§ YOUR TASK
Answer from the post on arguments from incredulity below, one answer per line:
1. What does the author say arguments from incredulity actually are, besides not necessarily wrong?
2. Which equation did Granville Sewell describe in his post?
3. According to the post, what routinely produces organizations of matter that would be incredibly unlikely without its intervention?

§ EXCERPT
>>>>

We often hear that ID is an argument from incredulity. At this point I would tend to agree. That said, arguments from incredulity aren’t necessarily wrong but in fact are rather reliable and employed constantly and consistently by everyone every day.
Let’s take the example that Granville Sewell offered in his most recent post here. He described Schrodinger’s equation and showed us that it’s theoretically possible for a pitched baseball to stop and hover in mid-air. A commenter who appeared to have a reasonable understanding of Schrodinger’s equation at first protested then ended up agreeing that it’s possible but the odds against it are long and for all practical purposes incalculable. They went on to agree that the quantum uncertainty is tractible in the analysis of a single electron orbiting a single proton (a hydrogen atom) but that the math is intractible for a pitched baseball because such a large number of particles are involved.
So how do we “know” that a pitched baseball won’t stop and hover in mid-air? Incredulity is how. We can’t precisely calculate the odds against it due to the system being so complex but we know it is (literally) incredibly improbable. It’s the same thing with ID. Although we can’t calculate the odds precisely we do know enough to see that self-organization of atoms into structures as complex as the machinery found in living cells is incredibly improbable. We couple this with the sure knowledge that intelligent agency routinely produces organizations of matter that, absent the intelligent agent’s intervention, are incredibly unlikely.

<<<<

§ SUPPLIED DATA
>>>>

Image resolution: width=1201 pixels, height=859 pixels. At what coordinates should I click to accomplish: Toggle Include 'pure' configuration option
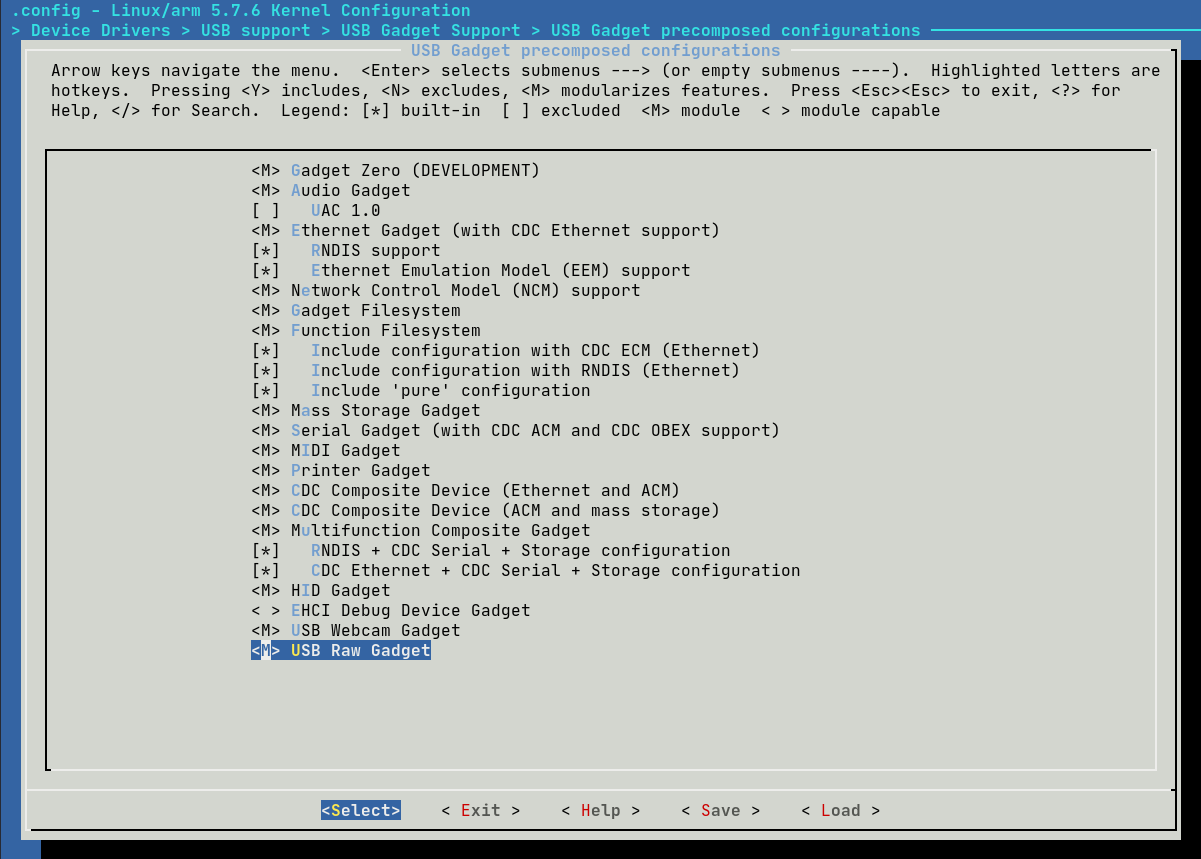tap(266, 390)
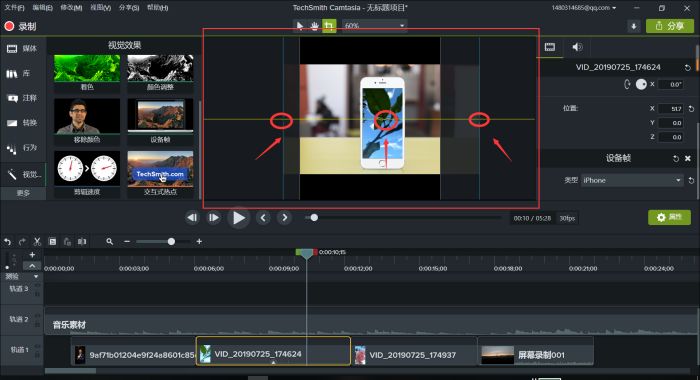Click the download arrow icon near share

pos(633,26)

<<<<

§ SOLUTION TO THIS EXERCISE
1. Rather reliable, and employed constantly and consistently by everyone every day.
2. Schrodinger's equation.
3. Intelligent agency.